Missionários para a vida do mundo

outubro 18, 2020 /

*Dom Gílson Andrade

* Dom Gílson Andrade

Santa Teresinha do Menino Jesus, aos 15 anos, seguindo uma intuição interior, pediu ao Papa Leão XIII a graça de poder entrar em um mosteiro carmelita no norte da França, na cidade de Lisieux. Ela mesma conta que entrou com um propósito firme: salvar almas e rezar pelos padres. Ao longo dos 9 anos, vivendo uma vida escondida aos olhos do mundo, atrás das grades da sua clausura, permitiu que Deus, através da oração e da vida em comunidade, dilatasse o seu coração para horizontes que ela jamais poderia ter suspeitado alcançar.

Morreu aos 24 anos! Uma vida curta, alguém poderá dizer. Sim, mas intensa, com a intensidade de quem vive no coração da Igreja o amor. Sentia em si o desejo de todas as vocações, pois assim poderia realizar o seu sonho: tornar Cristo amada por todas as pessoas, no mundo inteiro.

Esta grande mulher tornou-se uma referência missionária para a vida da Igreja, sendo proclamada pelo Papa Pio XII, em 1927, padroeira das missões junto com São Francisco Xavier. Desde então, os Papas não têm deixado de recordar o vínculo que há entre oração, caridade e ação missionária.

A sábia escolha de Santa Teresinha, dentro da perspectiva missionária, parte da compreensão que Igreja tem que “sem momentos prolongados de adoração, de encontro orante com a Palavra, de diálogo sincero com o Senhor, as tarefas facilmente se esvaziam de significado, quebrantamo-nos com o cansaço e as dificuldades, e o ardor apaga-se” (Francisco, Evangelii Gaudium, 262).

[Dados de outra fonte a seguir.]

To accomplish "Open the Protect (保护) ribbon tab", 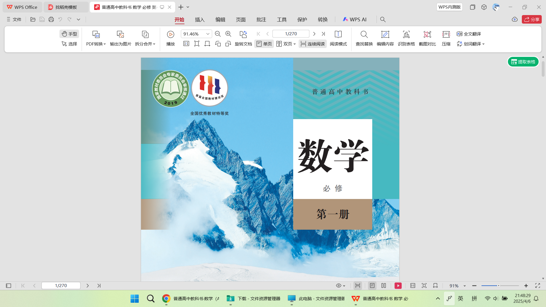I will [x=302, y=19].
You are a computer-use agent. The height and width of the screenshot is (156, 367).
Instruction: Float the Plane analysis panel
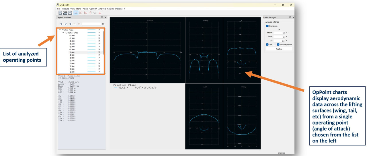click(289, 17)
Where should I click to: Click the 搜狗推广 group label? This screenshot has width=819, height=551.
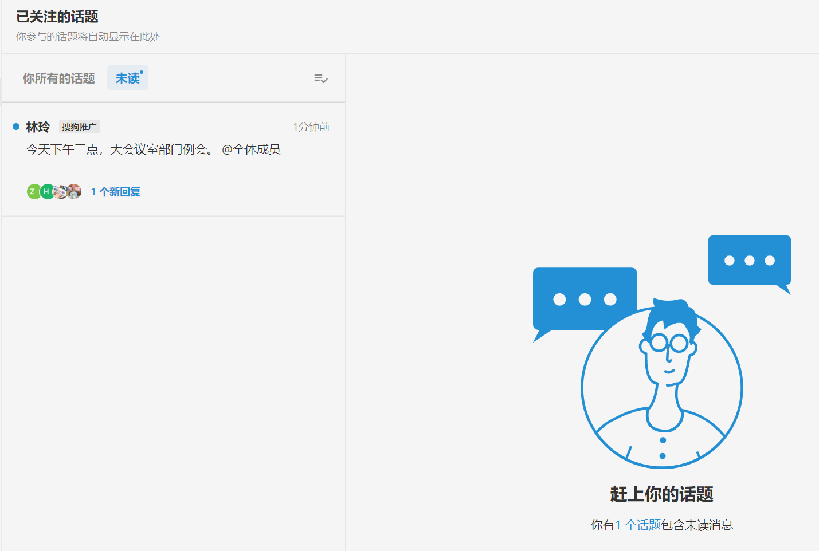point(80,126)
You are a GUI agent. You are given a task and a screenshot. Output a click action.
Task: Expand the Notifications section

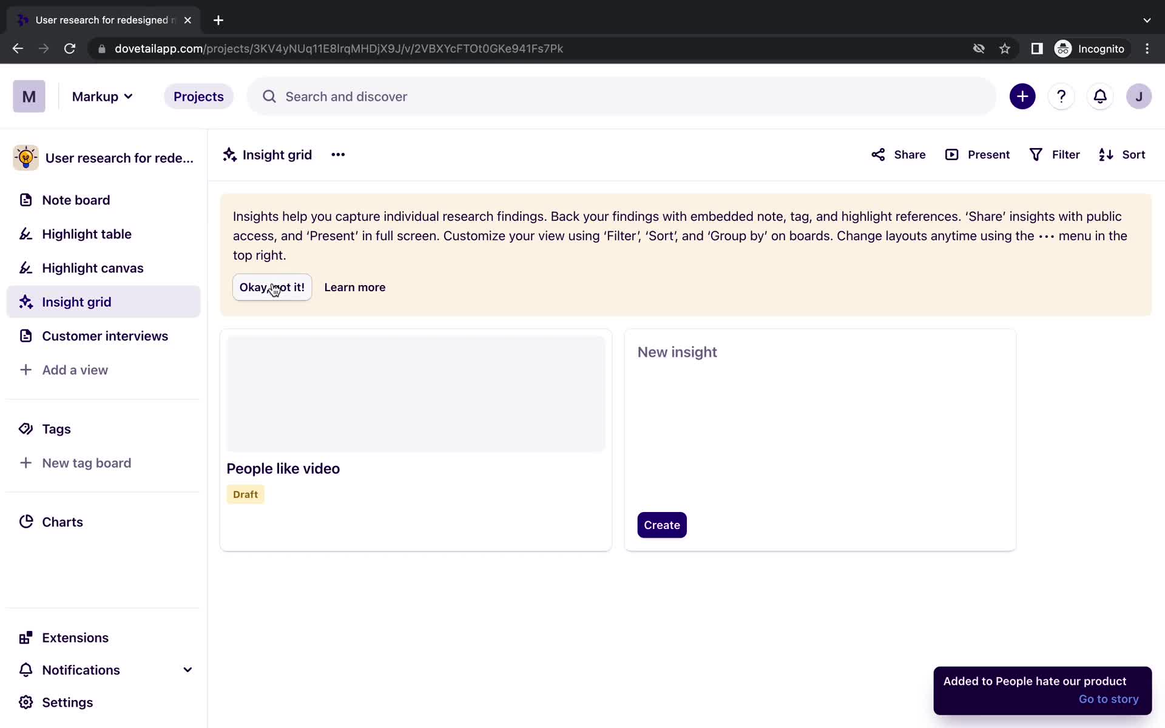188,669
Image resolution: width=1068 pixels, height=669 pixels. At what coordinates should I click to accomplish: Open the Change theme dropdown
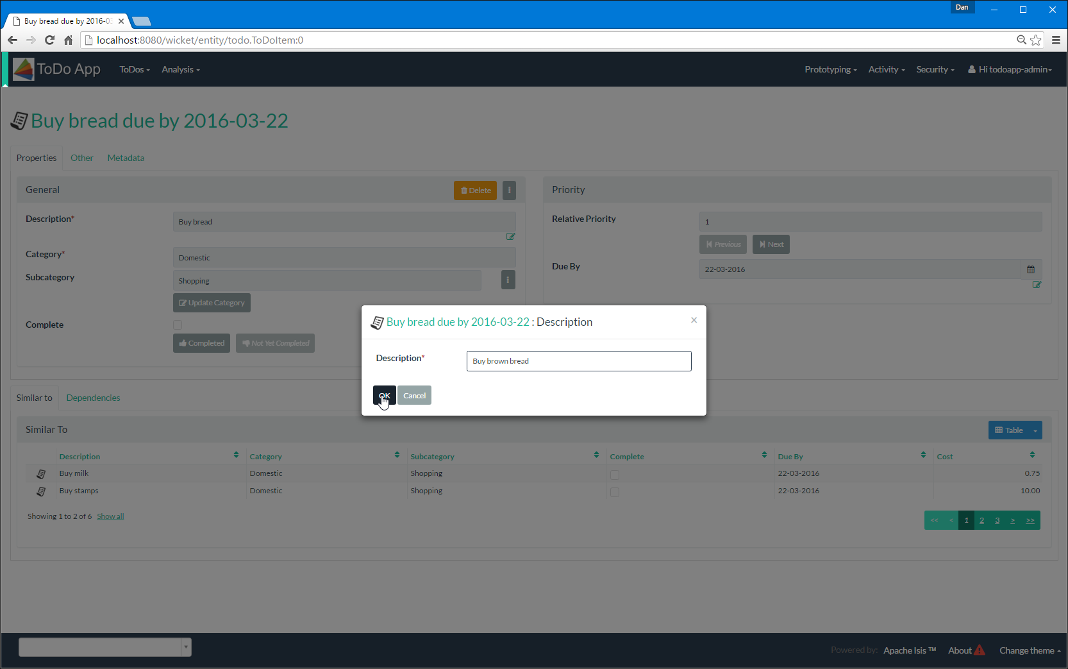(x=1030, y=650)
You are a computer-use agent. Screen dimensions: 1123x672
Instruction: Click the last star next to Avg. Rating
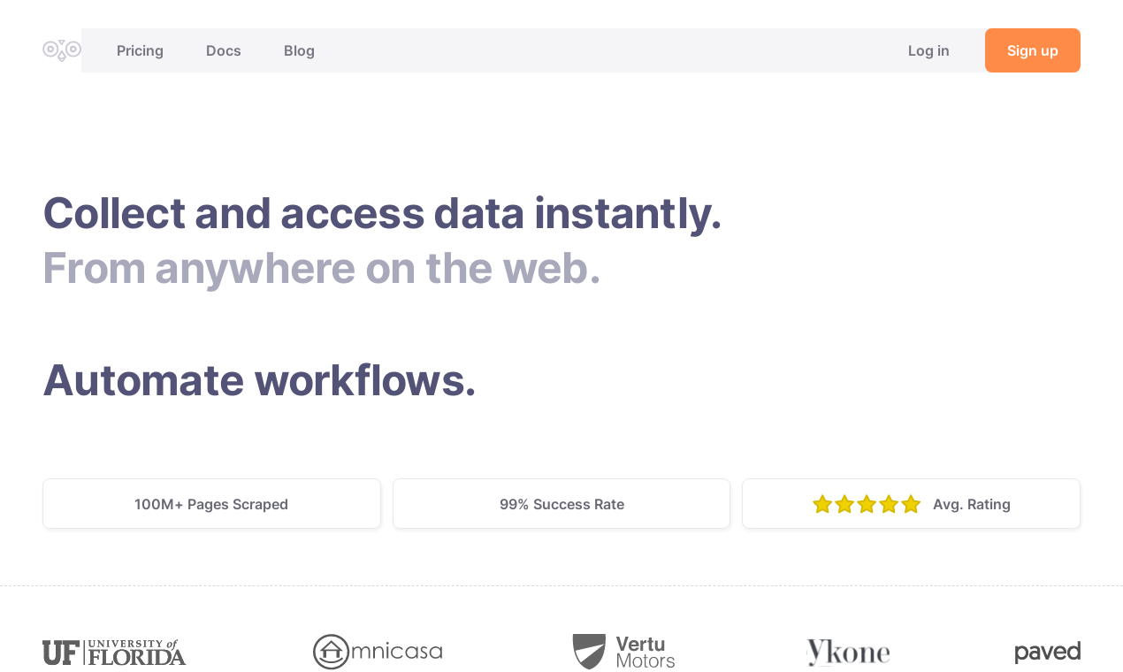(x=911, y=504)
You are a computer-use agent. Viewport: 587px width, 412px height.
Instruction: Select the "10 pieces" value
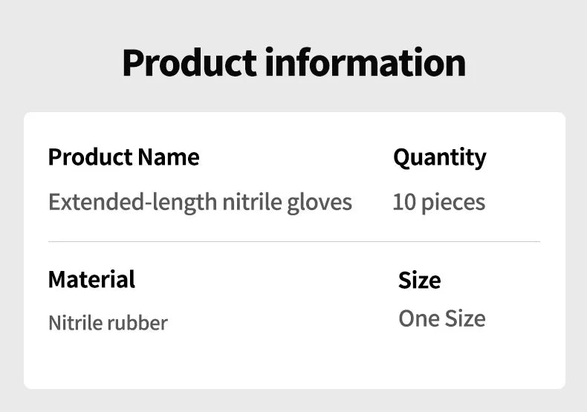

A missão respira a vida de Deus e a comunica através do pulmão da oração e também através das mãos da açãos missionária concreta.

Falar de missão é falar da vida da Igreja e do mundo. A missão confiada à Igreja por Cristo, de ir ao mundo inteiro e anunciar a sua Boa Nova, não tem nada a ver com uma espécie de proselitismo, simplesmente para angariar números para um fortalecimento social e político da Igreja. Trata-se de permitir, através da nossa ação missionária, que a vida em abundância que Jesus veio trazer, chegue a todos.

Este ano o tema da vida inspira o mês missionário com o tema “a vida é missão”. O seu lema coloca em nossos lábios, precisamente no contexto que estamos vivendo, a resposta de Isaías ao ouvir o chamado de Deus: “Eis-me aqui, envia-me”(Is 6, 8). Deus, que não precisa de ninguém, quis precisar de nossa disponibilidade para sair ao encontro dos irmãos, pois, de outro modo, Cristo continua sendo desconhecido e sua vida não restaura a vida das pessoas e, consequentemente, do mundo.

O tema nos recorda que o sentido da vida está na missão. O Papa Francisco com frequência tem dito que “a pessoa é missão”. A vida do cristão está orientada para comunicar esta esperança ao mundo: “Jesus quer evangelizadores que anunciem a Boa Nova, não só com palavras, mas sobretudo com uma vida transfigurada pela presença de Deus” (Idem, 259). Nossa vida mudada, convertida pelo amor e para o amor, pode ser instrumento de Deus para tocar o coração das pessoas.

Além disso, afirmar que “a vida é missão” significar reafirmar o nosso compromisso diário, pessoal e comunitário, de anunciar o Evangelho da vida e promover ao nosso redor a vida das pessoas e do mundo, especialmente defendendo e amparando a vida ameaçada desde a concepção, passando por todo o seu desenvolvimento até o momento da morte natural.

Celebrando o Dia Mundial das Missões neste 3º domingo de outubro, empenhemo-nos, mesmo com os limites deste tempo, por viver este mês missionário indo ao encontro dos irmãos e irmãs, especialmente dos mais carentes de tudo, sobretudo de sentido para a vida.

*Dom Gilson é carioca, nascido no Méier e criado em Mendes no sul fluminense. Fez parte do clero de Petrópolis, estudou em Roma e foi bispo auxiliar de Salvador (BA). Nomeado pelo Papa Francisco em 27 de junho de 2018, tornou-se o 6º bispo da Diocese de Nova Iguaçu.